Many of our defining traits — including the languages we speak and how we connect with others — can be traced back at least in part to our earliest experiences. Although our brains remain malleable throughout our lives, most neuroscientists agree that the changes that occur in the womb and in the first few years of life are among the most consequential, with an outsize effect on our risk of developmental and psychiatric conditions.

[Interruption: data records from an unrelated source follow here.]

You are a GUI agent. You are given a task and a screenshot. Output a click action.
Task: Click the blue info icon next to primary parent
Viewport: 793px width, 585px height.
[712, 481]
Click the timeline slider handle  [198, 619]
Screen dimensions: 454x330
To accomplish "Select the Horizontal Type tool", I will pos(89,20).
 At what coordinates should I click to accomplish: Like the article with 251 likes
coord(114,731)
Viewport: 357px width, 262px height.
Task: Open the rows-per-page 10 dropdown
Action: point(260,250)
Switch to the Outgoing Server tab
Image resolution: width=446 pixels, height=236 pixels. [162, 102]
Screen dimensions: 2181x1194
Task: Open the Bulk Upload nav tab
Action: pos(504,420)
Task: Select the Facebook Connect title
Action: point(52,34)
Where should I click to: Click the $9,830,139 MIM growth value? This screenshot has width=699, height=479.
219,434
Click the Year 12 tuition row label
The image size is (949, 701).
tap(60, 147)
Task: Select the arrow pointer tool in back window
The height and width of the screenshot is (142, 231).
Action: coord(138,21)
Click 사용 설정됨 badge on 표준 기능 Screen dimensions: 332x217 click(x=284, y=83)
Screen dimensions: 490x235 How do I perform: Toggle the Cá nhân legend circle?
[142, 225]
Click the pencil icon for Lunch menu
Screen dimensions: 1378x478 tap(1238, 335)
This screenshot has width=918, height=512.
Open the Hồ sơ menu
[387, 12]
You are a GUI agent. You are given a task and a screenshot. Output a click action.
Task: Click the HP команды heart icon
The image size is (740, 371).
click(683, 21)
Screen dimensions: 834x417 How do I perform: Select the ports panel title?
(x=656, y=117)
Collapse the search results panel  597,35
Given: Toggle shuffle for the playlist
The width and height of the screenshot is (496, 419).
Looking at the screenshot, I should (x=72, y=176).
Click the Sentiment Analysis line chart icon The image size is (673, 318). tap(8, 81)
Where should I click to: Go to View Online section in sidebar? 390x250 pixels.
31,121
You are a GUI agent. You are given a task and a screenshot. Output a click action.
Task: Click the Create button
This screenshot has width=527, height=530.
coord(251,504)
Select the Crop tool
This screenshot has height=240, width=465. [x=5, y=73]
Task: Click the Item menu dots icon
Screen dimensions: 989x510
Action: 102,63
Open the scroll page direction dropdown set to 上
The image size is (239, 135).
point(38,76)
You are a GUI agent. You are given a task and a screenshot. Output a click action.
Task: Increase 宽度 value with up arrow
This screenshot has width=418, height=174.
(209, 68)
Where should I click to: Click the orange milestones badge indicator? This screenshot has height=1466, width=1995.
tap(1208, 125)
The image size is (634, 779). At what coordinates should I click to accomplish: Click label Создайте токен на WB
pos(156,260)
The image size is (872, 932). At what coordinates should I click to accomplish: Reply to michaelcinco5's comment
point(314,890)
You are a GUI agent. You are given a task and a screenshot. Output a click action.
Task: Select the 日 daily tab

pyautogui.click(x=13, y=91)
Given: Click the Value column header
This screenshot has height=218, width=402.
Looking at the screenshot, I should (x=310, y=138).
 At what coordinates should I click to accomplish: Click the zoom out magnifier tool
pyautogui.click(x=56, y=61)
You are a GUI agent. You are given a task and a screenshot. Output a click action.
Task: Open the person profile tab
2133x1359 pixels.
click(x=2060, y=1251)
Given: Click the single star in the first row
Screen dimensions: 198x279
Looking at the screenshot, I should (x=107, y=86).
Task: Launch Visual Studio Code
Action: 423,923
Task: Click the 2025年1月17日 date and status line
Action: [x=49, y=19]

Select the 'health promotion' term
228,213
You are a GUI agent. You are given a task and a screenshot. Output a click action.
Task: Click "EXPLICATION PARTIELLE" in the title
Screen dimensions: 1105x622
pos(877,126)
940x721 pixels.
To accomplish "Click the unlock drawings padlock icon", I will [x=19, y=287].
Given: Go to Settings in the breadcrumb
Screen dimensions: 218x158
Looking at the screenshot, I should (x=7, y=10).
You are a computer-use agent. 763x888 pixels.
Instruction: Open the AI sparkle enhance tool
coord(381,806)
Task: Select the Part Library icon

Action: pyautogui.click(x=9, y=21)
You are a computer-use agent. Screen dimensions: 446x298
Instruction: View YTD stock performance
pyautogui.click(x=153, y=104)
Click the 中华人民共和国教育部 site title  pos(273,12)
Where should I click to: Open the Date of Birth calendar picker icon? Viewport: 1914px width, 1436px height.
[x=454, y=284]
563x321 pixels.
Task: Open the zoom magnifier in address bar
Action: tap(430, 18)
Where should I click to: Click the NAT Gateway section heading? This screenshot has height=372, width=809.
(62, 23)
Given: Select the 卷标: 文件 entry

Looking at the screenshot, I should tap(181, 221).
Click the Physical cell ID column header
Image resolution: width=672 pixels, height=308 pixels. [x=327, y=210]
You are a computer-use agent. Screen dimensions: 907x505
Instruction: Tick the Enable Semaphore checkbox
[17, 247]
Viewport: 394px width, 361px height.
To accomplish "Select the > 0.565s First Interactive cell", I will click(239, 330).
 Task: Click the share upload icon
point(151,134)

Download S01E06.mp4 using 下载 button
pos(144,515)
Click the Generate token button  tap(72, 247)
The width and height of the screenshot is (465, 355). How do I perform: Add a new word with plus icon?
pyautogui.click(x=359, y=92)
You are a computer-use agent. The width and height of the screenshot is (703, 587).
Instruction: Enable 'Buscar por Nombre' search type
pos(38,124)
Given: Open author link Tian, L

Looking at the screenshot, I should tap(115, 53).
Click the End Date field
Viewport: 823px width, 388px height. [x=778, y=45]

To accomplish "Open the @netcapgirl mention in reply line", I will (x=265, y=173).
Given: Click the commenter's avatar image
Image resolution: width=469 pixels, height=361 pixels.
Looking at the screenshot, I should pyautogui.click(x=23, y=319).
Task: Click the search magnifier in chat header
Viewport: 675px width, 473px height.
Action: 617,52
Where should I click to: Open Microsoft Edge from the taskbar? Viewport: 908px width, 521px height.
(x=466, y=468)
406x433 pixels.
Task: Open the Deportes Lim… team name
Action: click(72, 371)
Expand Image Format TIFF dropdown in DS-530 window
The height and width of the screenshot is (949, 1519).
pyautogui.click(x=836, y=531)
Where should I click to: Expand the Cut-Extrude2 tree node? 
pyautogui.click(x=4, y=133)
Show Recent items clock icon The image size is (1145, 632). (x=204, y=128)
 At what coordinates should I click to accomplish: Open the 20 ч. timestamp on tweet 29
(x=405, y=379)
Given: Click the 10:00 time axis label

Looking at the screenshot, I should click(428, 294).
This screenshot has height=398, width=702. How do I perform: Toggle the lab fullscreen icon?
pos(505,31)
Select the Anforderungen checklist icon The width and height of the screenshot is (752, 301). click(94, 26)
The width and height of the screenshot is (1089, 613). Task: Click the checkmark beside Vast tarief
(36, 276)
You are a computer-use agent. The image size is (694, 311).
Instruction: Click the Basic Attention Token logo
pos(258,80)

How maternal mood shapes the developing brain
“Early on in life, the brain is still forming itself,” says Claudia Lugo-Candelas, a clinical psychologist at Columbia University and coauthor of an overview of the prenatal origins of psychiatric illness in the Annual Review of Clinical Psychology. Starting from a tiny cluster of stem cells, the brain develops into a complex organ of roughly 100 billion neurons and trillions of connections in just nine months. Compared to the more subtle brain changes that occur later in life, Lugo-Candelas says, what happens in utero and shortly after birth “is like building the house, versus finishing the deck.”
But just how this process unfolds, and why it sometimes goes awry, has been a hard mystery to crack, largely because so many of the key events are difficult to observe. The first magnetic resonance imaging (MRI) scans of baby and fetal brains were taken back in the early 1980s, and doctors seized on the tool to diagnose major malformations in brain structure. But neuroimaging tools that can capture the baby brain’s inner workings in detail and spy on fetal brain activity in pregnant moms are much newer developments. Today, this research, coupled with long-term studies that follow thousands of individual children for years, is giving scientists new insights into how the brain develops.
These advances have propelled researchers to a different stage than they were in even five years ago, says Damien Fair, a neuroscientist at the University of Minnesota who studies developmental conditions like autism and attention deficit hyperactivity disorder (ADHD).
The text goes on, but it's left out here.